*Условия заданий*
**1.** Переведите на английский предложение «Я люблю стихи, и мы сразу нашли общий язык.» из отрывка о Сергее Бураго.
**2.** Перепишите часть отрывка о Сергее Бураго, начиная со слов «В день приезда» и продолжая до слов «Сергей дорожил жизнью.» включительно, заменив «на Кубе» на «в Гаване».

*Фрагмент источника*
"""

С Сергеем Бураго я была знакома раньше только по его работам. У меня был собственный экземпляр его «Музыки поэтической речи», которую я приносила на стиховедческий семинар, чтобы показать студентам интересные схемы и графики анализа звучности стиха. Ближе мы познакомились, когда к нам на кафедру поступила на внешний отзыв его докторская диссертация, и мне поручили писать кафедральную рецензию, что я и сделала с большим энтузиазмом – работа была яркая, оригинальная, творческая, с глубоким пониманием мелодической природы поэзии. Но когда вполне одобрительная рецензия была готова, на пути её официального утверждения возникли неожиданные преграды. Сергей  не понравился начальству. Удивительно, как люди, сидящие в высоких креслах, каким-то десятым чувством определяют из ряда вон выходящее – моментально срабатывает «непущательная» реакция. Диссертацию взяли на «досмотр»   на неопределённое время. В этой неприятной ситуации меня поразило почти фаталистическое смирение и терпение Сергея; сама я не обладала такими ангельскими свойствами и пыталась что-то делать. В конце концов, малая защита на кафедре состоялась, положительная рецензия была утверждена. С этого момента и до конца своей жизни Сергей выказывал мне самые дружеские чувства и не уставал благодарить за поддержку.

В день приезда в Береговое Сергей, как всегда, был приветлив, но явно измучен дальним переездом – с рассвета до полудня провёл за рулём в своём жёлтом «Запорожце». Потом он объяснил мне, почему его «Запорожец», приобретённый на чеки, заработанные на Кубе, жёлтого цвета; оказывается, жёлтый и красный цвета видны при любом освещении и меньше шансов попасть в аварию. Сергей дорожил жизнью.

Бураго пригласили меня к себе на второй же день по приезде. Помню, что это было 7-е июля – на Ивана Купала. У нашей встречи был не только календарный, но и литературный повод. Томясь от зноя на берегу, я сочиняла «дежурные» четверостишия, одно из которых попросила чету Бураго дописать, чтобы получилось длинное юмористическое стихотворение (в студенческие годы мы все играли в такие игры на скучных лекциях).

Выслушав четверостишие, Сергей «перепоручил» меня Ларисе, сказав, что она поэтесса и пишет стихи как профессионал. Я люблю стихи, и мы сразу нашли общий язык. Для меня было настоящим открытием то, что Лариса давно и серьезно занимается поэзией, иногда печатается. На Кубе её стихи переводил на испанский язык известный кубинский поэт и переводчик (имя его я запамятовала). Присев на ступеньки пляжной площадки, Лариса вполголоса читала мне свои старые и новые стихи, близкие моим традиционалистским вкусам своей классической манерой и женской  задушевностью, а Сергей ушёл купаться. Сергей  и Лариса были идеальной парой. Красивые и грациозные, как боги, они жили напряжённой духовной жизнью, многочисленными творческими интересами, увлекаясь философией, поэзией, музыкой, театром. Выросшие в русской среде, на дрожжах русской культуры, они были свободны от каких-либо шовинистических издержек, открыты всему миру, щедры на добро. Часто вспоминали о Кубе, где прожили счастливых четыре года – Сергей преподавал русский язык, Лариса воспитывала сына Дмитрия, который там закончил школу. В Гаване Сергей сошёлся со многими кубинскими деятелями культуры – поэтами и музыкантами. (Я стала называть его «барбудос» – борода с проседью, синие глаза, густые черные брови, волнистая грива серебристо-черных волос). С болью говорил он о том, что мы предали старых друзей. Вернувшись с Кубы, он развернул широкую литературную и научную деятельность.

"""

Записи о координатах цели
"""

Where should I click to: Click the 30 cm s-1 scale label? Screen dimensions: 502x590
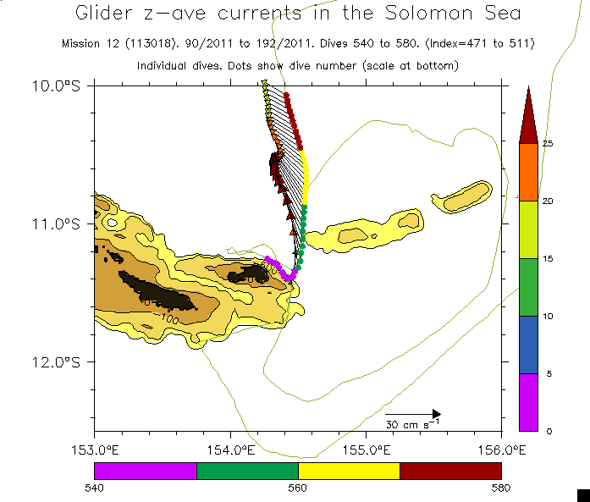click(412, 423)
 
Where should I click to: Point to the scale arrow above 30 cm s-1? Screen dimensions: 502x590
click(413, 413)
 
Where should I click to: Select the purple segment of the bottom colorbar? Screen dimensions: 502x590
click(145, 470)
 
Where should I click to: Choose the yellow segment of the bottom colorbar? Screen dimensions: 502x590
click(349, 470)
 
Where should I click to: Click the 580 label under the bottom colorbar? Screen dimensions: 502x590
click(501, 487)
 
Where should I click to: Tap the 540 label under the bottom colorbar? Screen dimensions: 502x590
click(94, 487)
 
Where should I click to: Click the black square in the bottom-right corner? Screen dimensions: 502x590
click(582, 494)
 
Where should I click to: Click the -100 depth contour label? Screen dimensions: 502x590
click(168, 318)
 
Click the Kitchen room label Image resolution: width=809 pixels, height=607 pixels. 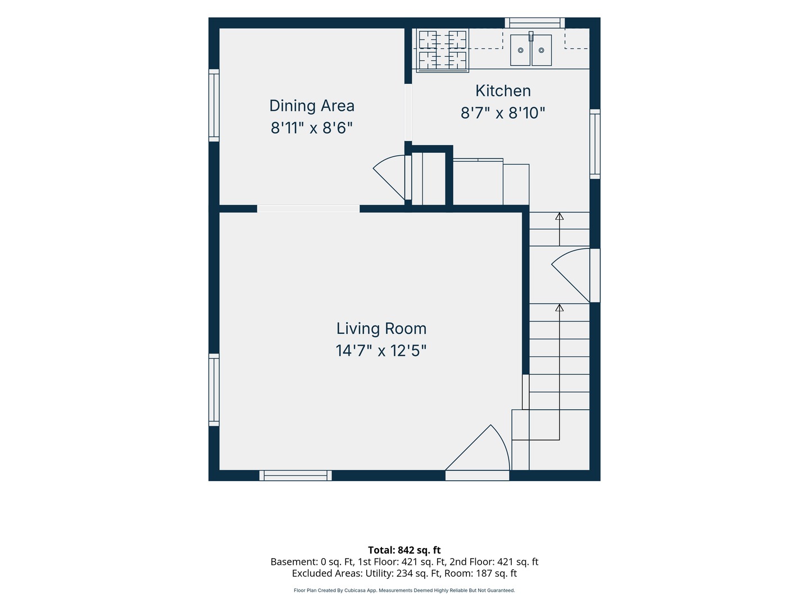click(503, 90)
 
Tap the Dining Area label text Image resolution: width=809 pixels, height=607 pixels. click(312, 106)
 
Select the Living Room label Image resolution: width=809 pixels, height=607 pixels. click(381, 328)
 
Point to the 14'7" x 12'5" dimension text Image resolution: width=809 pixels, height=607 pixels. click(381, 351)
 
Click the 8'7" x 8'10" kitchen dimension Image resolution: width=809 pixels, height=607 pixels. click(503, 113)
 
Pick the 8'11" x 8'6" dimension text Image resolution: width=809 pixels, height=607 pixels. click(312, 128)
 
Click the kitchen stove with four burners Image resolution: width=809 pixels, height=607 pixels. click(442, 50)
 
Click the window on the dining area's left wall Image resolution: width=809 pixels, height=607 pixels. click(214, 106)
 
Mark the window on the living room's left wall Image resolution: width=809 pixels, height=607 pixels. click(214, 389)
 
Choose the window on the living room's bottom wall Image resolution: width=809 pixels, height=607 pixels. click(295, 475)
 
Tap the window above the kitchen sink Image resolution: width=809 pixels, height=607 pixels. click(534, 23)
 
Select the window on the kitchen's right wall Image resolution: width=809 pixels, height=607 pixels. click(595, 144)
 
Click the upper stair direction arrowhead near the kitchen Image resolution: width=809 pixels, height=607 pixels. click(560, 216)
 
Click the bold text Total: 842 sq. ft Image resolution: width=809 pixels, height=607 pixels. click(404, 550)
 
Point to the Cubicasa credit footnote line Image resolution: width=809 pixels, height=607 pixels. click(404, 590)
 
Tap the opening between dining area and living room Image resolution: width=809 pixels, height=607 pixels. click(308, 209)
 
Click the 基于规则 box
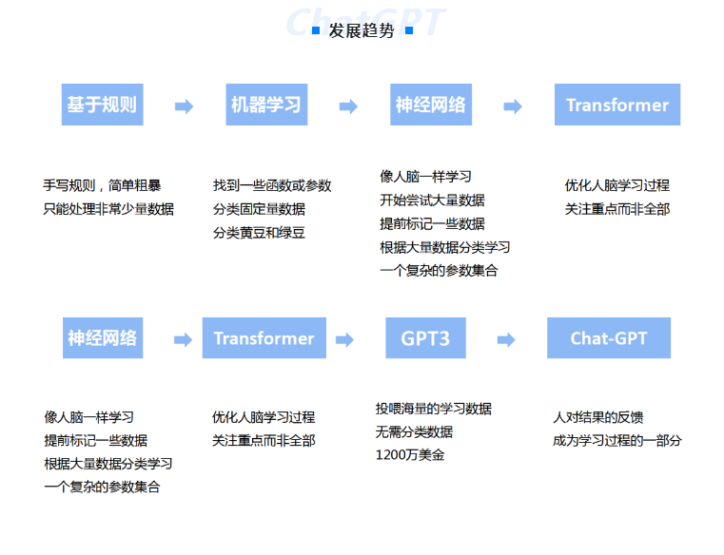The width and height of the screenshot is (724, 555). pyautogui.click(x=102, y=105)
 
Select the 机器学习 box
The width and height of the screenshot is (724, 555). pyautogui.click(x=266, y=105)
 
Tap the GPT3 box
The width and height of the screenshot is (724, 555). pyautogui.click(x=425, y=337)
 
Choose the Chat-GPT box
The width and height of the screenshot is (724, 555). pyautogui.click(x=609, y=337)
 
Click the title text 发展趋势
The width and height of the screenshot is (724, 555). pyautogui.click(x=362, y=30)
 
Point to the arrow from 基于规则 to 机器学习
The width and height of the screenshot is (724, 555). pyautogui.click(x=184, y=106)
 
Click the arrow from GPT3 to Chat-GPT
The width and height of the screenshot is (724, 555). pyautogui.click(x=506, y=340)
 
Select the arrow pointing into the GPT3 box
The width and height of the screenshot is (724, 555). pyautogui.click(x=344, y=340)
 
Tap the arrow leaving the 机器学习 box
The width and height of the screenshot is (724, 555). pyautogui.click(x=348, y=106)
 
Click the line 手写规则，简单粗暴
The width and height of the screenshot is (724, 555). pyautogui.click(x=102, y=185)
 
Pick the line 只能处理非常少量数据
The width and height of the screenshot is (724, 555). pyautogui.click(x=108, y=209)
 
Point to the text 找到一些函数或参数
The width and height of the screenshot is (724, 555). pyautogui.click(x=272, y=185)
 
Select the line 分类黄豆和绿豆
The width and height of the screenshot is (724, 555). pyautogui.click(x=259, y=233)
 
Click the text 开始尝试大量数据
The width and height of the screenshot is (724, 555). pyautogui.click(x=432, y=201)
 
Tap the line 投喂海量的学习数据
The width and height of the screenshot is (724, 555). pyautogui.click(x=434, y=409)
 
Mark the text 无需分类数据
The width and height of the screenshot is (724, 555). pyautogui.click(x=414, y=431)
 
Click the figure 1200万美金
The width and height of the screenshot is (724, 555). pyautogui.click(x=410, y=455)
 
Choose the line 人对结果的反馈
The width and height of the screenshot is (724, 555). pyautogui.click(x=598, y=417)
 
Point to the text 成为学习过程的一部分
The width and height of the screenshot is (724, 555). pyautogui.click(x=617, y=441)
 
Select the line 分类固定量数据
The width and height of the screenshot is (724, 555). pyautogui.click(x=259, y=209)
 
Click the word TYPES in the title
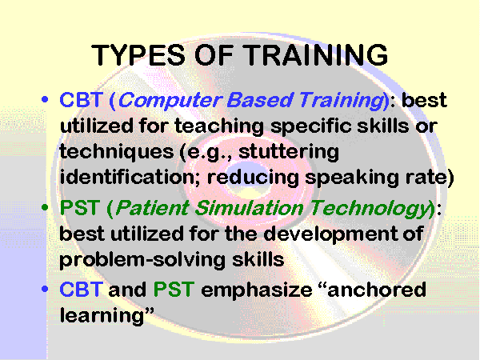tap(138, 55)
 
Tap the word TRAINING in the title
tap(316, 55)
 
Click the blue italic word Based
tap(259, 100)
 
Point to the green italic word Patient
tap(152, 208)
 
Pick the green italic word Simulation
tap(249, 208)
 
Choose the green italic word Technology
tap(370, 209)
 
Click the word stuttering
tap(289, 152)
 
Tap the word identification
tap(130, 176)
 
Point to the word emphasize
tap(257, 290)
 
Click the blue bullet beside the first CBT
tap(45, 99)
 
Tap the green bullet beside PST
tap(45, 207)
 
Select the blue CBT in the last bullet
tap(81, 290)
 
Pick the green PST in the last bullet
tap(174, 290)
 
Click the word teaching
tap(219, 126)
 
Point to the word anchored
tap(377, 290)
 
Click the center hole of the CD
tap(247, 178)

"""

*Ответы к заданиям*
**1.** I love poetry, and we hit it off right away.

**2.**
В день приезда в Береговое Сергей, как всегда, был приветлив, но явно измучен дальним переездом – с рассвета до полудня провёл за рулём в своём жёлтом «Запорожце». Потом он объяснил мне, почему его «Запорожец», приобретённый на чеки, заработанные в Гаване, жёлтого цвета; оказывается, жёлтый и красный цвета видны при любом освещении и меньше шансов попасть в аварию. Сергей дорожил жизнью.